[Input data]
%%

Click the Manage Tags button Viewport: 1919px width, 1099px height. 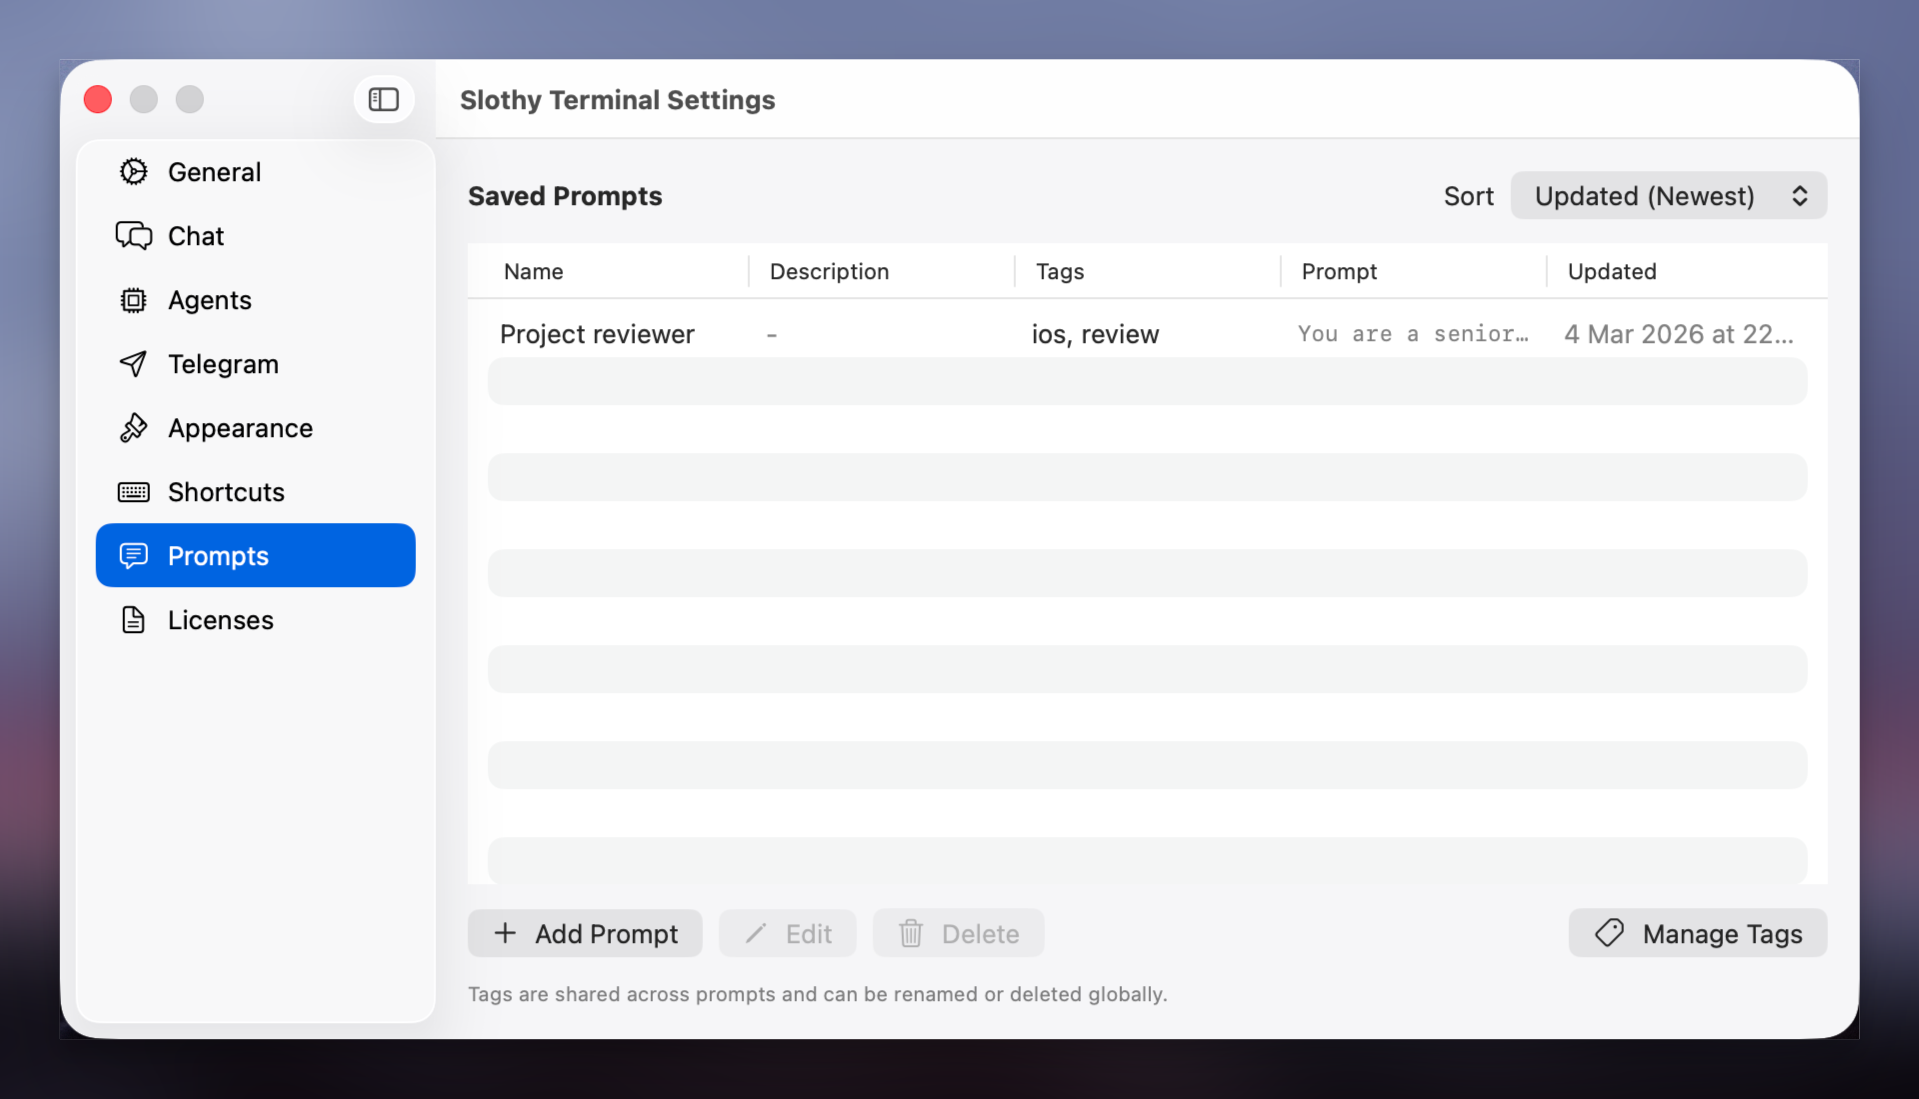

%%
%%

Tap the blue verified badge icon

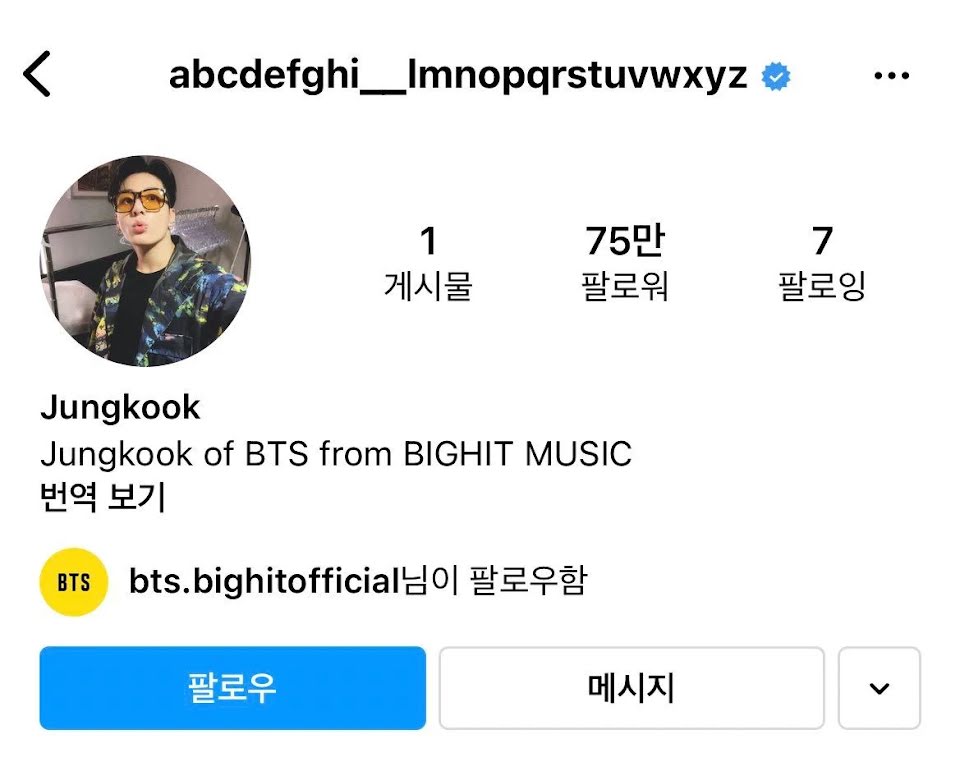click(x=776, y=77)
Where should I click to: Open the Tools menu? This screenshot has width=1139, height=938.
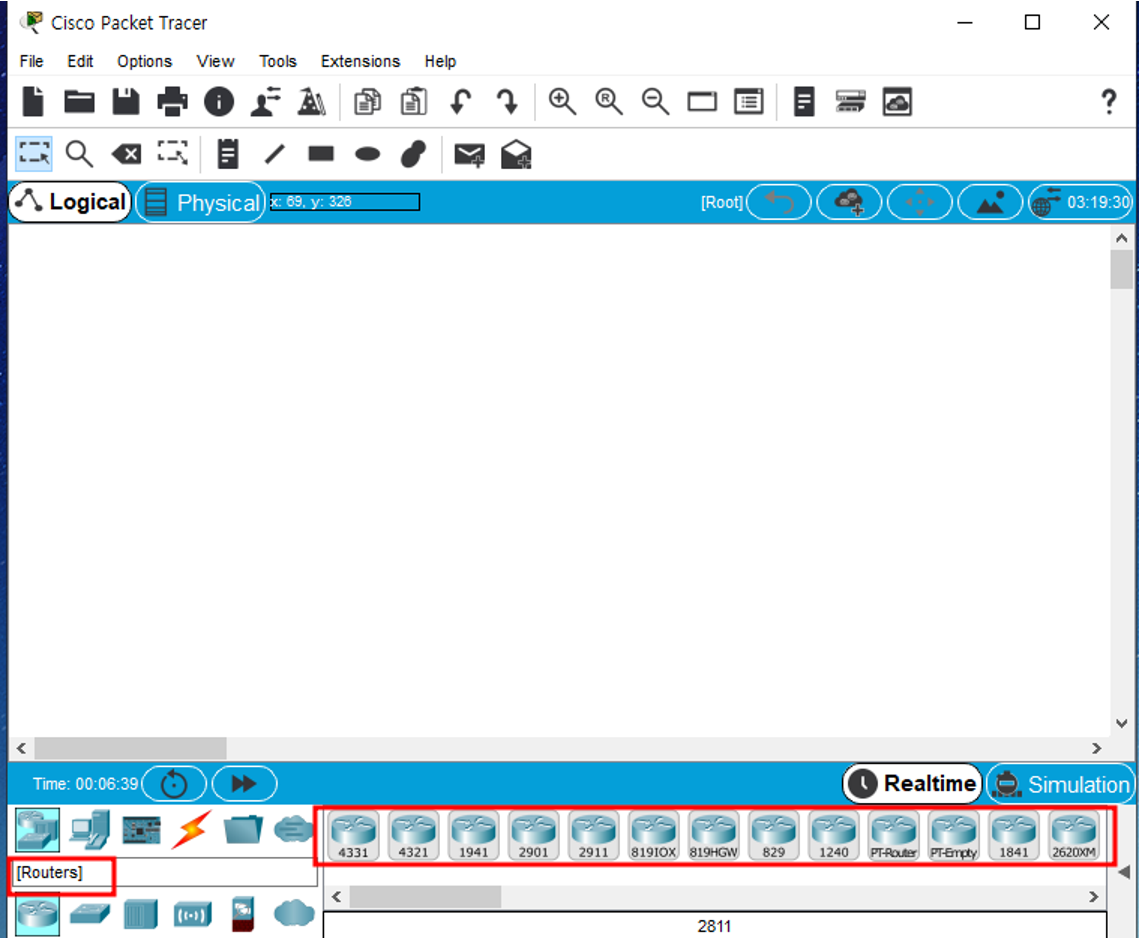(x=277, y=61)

%%
%%

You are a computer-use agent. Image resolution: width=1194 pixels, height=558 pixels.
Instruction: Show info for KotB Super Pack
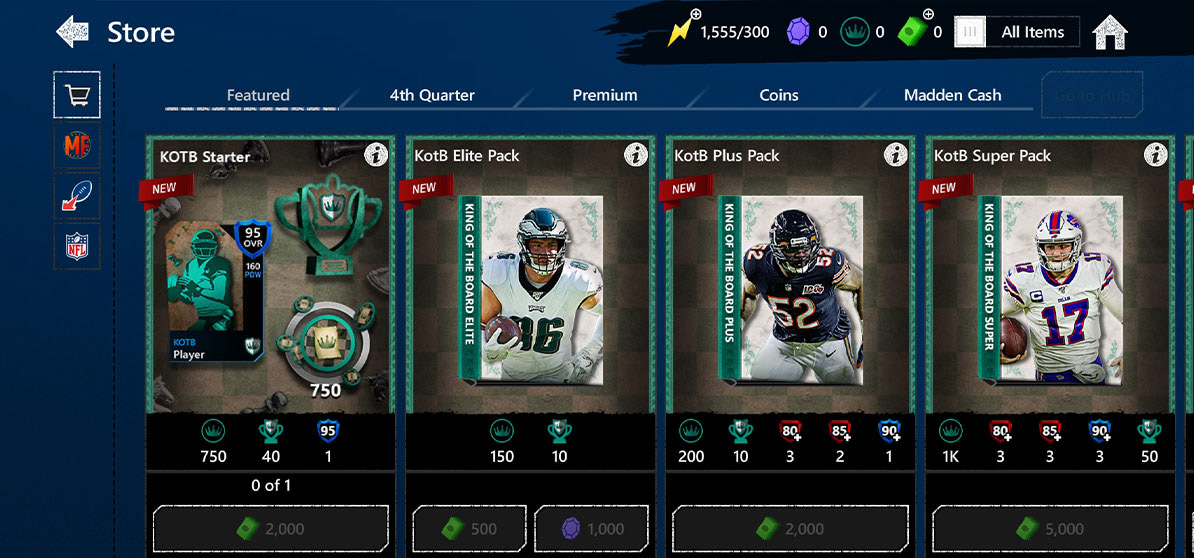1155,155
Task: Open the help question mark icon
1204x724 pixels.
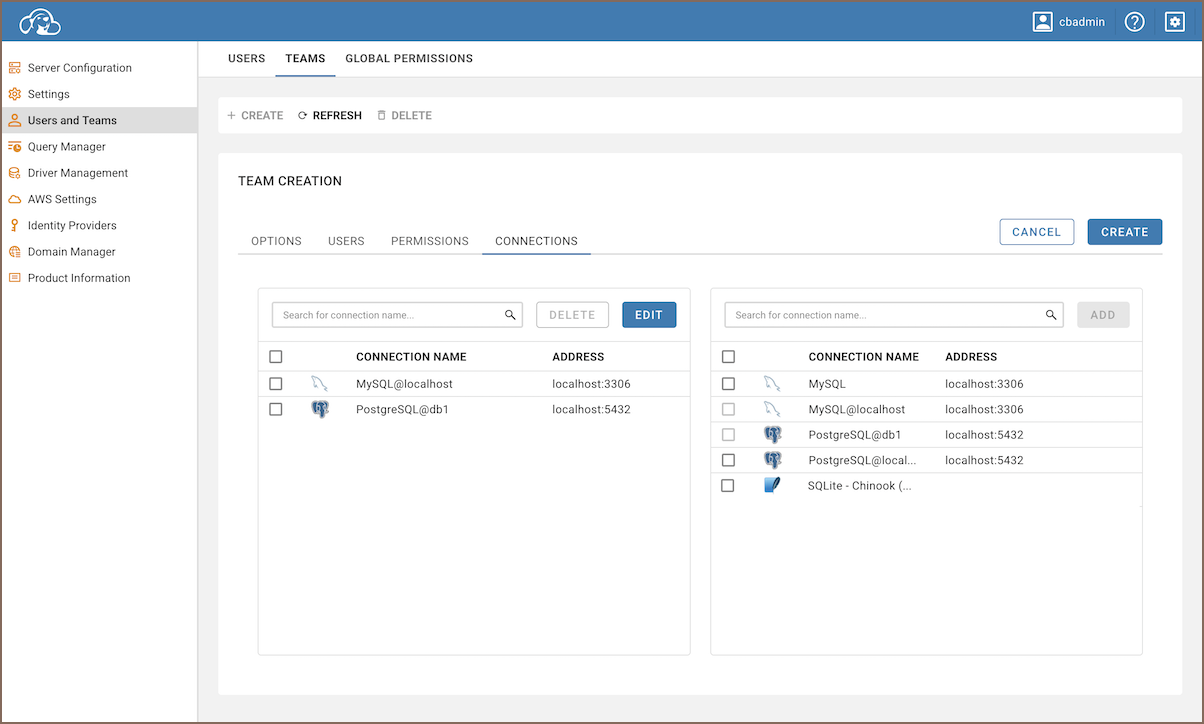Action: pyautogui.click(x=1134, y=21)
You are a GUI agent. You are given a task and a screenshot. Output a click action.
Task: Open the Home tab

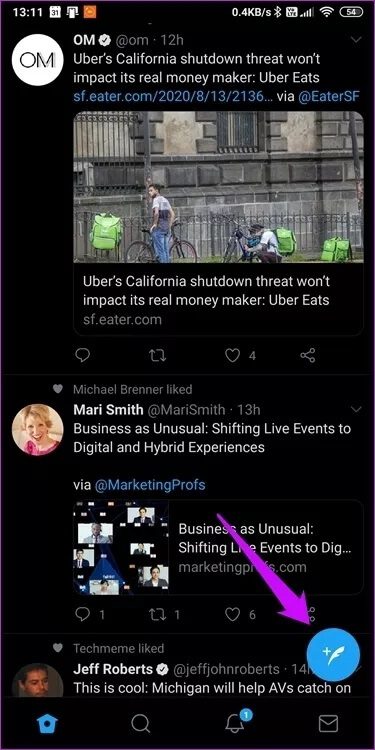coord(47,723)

%%

Rewrite the data above, everything from the line containing "You are a GUI" down to the line containing "coord(47,723)", both ends included, with each coordinate in the answers multiplied by 1.85 and rounded to a whole number, halves rounding up. Leave the pictures out.

You are a GUI agent. You are given a task and a screenshot. Output a click action.
Task: Open the Home tab

coord(87,1338)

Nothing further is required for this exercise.